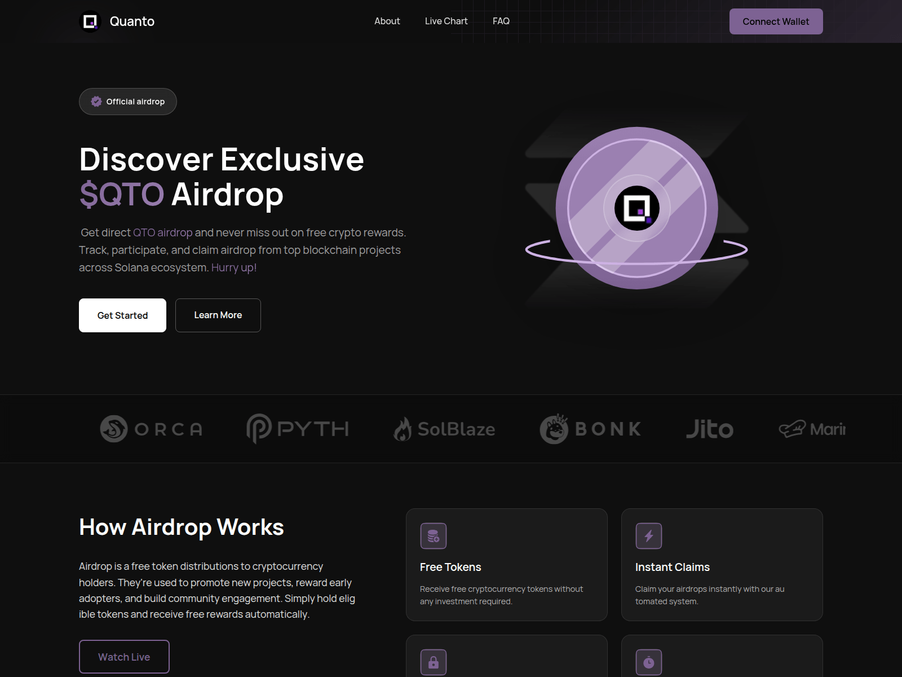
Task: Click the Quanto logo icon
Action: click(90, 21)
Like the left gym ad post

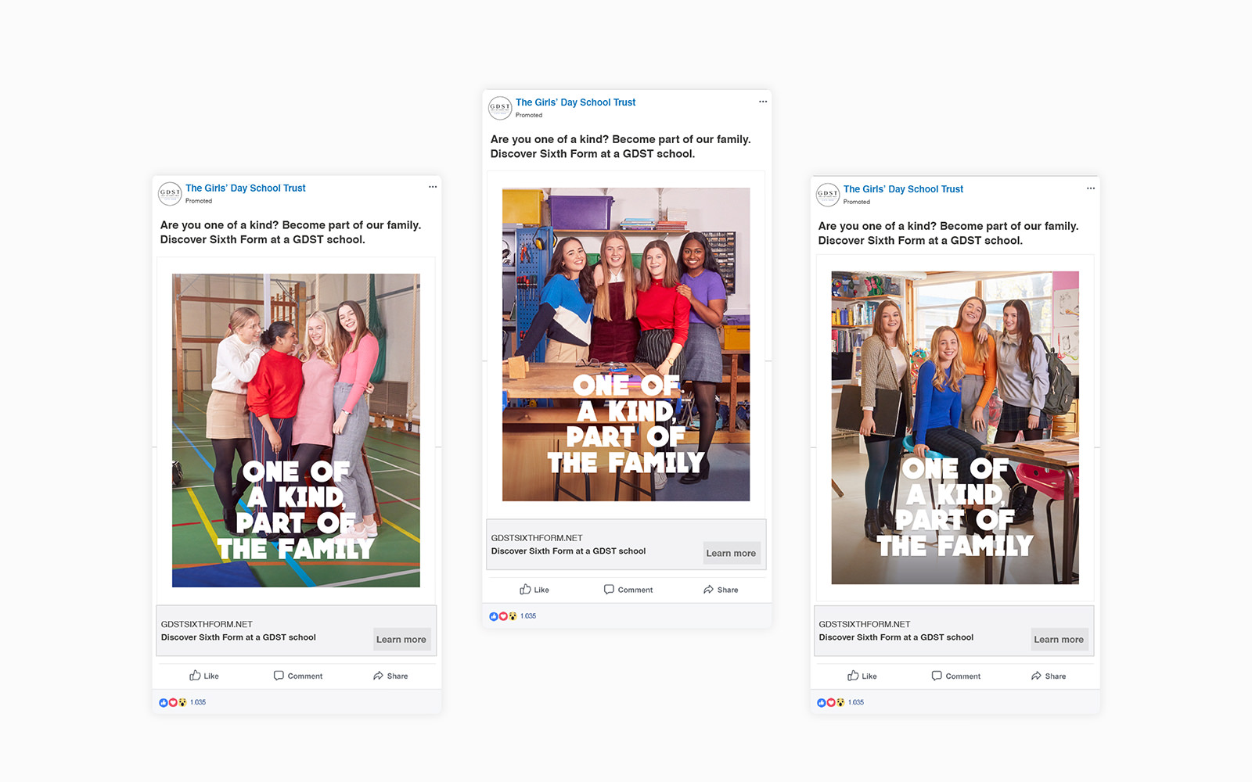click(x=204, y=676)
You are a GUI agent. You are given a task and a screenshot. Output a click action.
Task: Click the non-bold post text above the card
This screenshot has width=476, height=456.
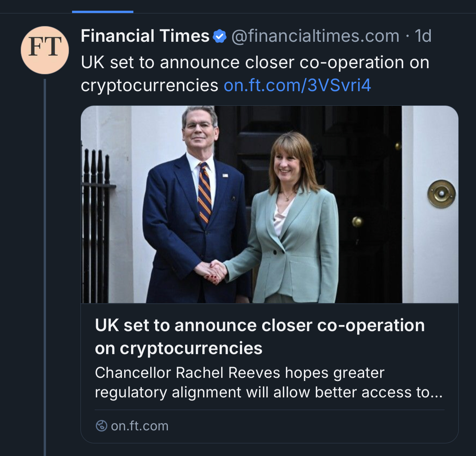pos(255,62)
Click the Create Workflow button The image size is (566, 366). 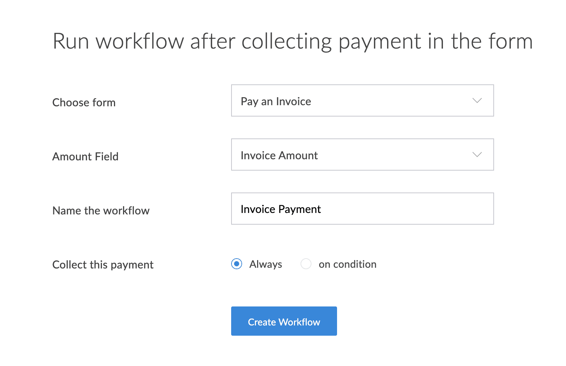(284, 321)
--------------------
PROBLEM TO SOLVE: Please count the lines in the items above that contain the string "screenshot", and reply with that number alone.

ANSWER TO THE PROBLEM: 2